**What to work on**
Rewrite the entries from the line with "June 2, 2021 at 21:27 (34, 601)" to the line with "Comments feed (32, 2534)", both included, keeping each one in full and increasing every number in its coordinates by 48.
┄┄┄┄┄┄
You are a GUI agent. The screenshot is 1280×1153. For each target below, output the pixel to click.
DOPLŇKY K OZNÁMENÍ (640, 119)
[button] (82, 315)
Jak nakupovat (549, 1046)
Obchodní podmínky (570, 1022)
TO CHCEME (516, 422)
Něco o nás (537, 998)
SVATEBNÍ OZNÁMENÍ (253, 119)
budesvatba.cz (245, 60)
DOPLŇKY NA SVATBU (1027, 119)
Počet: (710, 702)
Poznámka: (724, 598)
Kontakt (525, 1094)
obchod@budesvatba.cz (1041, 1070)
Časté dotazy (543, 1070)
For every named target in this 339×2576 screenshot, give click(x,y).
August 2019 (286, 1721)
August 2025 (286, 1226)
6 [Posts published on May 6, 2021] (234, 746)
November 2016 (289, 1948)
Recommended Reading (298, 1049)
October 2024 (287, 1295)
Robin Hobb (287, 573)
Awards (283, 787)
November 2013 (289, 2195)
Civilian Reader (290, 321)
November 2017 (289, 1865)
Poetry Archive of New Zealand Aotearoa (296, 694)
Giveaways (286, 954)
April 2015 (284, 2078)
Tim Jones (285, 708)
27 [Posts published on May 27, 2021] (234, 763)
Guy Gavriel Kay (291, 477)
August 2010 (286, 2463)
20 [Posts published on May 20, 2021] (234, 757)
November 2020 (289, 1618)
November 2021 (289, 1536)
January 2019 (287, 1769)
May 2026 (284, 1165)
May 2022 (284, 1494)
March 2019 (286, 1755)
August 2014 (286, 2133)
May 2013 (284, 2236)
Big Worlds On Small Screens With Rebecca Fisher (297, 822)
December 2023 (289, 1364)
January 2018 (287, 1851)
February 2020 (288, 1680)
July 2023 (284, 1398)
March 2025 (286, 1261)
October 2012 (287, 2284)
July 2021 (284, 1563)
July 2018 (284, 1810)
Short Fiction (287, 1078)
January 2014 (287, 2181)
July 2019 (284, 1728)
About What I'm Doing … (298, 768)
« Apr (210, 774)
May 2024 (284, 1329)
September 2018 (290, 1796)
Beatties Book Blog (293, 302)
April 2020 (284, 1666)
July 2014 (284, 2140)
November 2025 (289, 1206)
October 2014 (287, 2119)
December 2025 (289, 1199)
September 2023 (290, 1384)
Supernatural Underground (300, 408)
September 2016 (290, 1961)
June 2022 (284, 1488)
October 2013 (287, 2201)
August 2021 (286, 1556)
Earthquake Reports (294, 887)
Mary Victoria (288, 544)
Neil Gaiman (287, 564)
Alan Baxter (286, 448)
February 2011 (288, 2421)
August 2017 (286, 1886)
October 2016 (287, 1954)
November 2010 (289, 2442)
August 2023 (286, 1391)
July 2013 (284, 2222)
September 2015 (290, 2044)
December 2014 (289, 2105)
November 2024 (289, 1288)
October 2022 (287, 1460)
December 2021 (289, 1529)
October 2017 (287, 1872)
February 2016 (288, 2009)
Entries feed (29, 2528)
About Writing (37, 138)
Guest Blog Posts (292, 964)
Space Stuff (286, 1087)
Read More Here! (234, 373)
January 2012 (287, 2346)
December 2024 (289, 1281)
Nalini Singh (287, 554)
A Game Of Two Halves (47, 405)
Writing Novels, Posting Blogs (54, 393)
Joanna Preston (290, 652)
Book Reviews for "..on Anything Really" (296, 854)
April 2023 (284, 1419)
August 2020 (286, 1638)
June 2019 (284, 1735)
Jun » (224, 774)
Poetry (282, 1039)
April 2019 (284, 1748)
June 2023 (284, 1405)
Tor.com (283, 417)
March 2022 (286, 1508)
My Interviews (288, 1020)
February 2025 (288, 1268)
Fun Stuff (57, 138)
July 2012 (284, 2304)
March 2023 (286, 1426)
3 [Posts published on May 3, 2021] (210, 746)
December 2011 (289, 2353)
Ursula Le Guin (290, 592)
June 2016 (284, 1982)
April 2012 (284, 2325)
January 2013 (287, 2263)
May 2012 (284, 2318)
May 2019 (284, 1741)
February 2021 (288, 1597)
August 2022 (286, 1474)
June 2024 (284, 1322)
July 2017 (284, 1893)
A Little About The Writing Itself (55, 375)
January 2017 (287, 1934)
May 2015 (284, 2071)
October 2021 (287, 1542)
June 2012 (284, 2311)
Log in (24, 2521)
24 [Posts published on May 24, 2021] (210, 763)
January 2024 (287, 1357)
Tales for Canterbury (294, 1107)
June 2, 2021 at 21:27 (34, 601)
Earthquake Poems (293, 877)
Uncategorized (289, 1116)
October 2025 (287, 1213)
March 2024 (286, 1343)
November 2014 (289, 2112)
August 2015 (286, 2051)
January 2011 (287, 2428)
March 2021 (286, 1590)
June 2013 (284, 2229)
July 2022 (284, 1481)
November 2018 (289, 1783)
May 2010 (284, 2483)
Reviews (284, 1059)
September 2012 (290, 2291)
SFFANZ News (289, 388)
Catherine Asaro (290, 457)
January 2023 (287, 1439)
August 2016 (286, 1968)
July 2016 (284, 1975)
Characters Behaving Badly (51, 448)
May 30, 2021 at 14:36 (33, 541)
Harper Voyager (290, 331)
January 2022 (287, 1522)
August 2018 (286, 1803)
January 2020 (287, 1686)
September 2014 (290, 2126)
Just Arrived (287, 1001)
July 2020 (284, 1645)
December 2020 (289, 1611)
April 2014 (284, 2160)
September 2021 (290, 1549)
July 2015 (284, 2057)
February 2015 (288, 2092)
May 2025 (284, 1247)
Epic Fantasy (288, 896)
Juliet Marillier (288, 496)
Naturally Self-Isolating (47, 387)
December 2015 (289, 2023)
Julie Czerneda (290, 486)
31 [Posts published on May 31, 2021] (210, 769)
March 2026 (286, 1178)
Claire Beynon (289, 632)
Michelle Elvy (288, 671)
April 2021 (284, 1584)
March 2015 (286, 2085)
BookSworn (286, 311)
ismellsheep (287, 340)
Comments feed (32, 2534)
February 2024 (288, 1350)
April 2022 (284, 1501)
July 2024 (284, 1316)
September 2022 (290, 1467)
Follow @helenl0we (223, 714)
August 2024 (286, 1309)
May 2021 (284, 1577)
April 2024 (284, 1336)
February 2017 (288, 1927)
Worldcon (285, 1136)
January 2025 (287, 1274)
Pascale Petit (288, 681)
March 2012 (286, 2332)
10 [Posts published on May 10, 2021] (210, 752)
┄┄┄┄┄┄
**Exercise response**
June 2, 2021 at 21:27 (82, 649)
Earthquake Poems (341, 925)
Uncategorized (337, 1164)
October 2025 (335, 1261)
March 2024 (334, 1391)
November 2014 (337, 2160)
August 2015 (334, 2099)
January 2011 (335, 2476)
March 2021 (334, 1638)
June 2013 (332, 2277)
July 2022 (332, 1529)
November 2018 (337, 1831)
May 2010 (332, 2531)
Reviews (332, 1107)
September 2012 (338, 2339)
SFFANZ News (337, 436)
Catherine Asaro (338, 505)
January 2023 (335, 1487)
August 2016 (334, 2016)
July 2016 (332, 2023)
Characters Behaving Badly (99, 496)
May 30, 2021 at 14:36 (81, 589)
Harper Voyager (338, 379)
January 2022 (335, 1570)
August 2018 (334, 1851)
January 2020 (335, 1734)
September 2014 (338, 2174)
Just Arrived (335, 1049)
July 2020 (332, 1693)
December 2020 (337, 1659)
April 2014 (332, 2208)
September 2021 (338, 1597)
July 2015 (332, 2105)
February 2015 (336, 2140)
May 2025 (332, 1295)
Epic Fantasy (336, 944)
Juliet Marillier (336, 544)
Naturally Self-Isolating (95, 435)
December 2015 (337, 2071)
Julie Czerneda (338, 534)
31 [Posts published on May 31, 2021] (258, 817)
March 2026 (334, 1226)
Claire Beynon (337, 680)
Michelle Elvy (336, 719)
April 2021 (332, 1632)
March 2015 (334, 2133)
BookSworn (334, 359)
ismellsheep (335, 388)
Comments feed (80, 2582)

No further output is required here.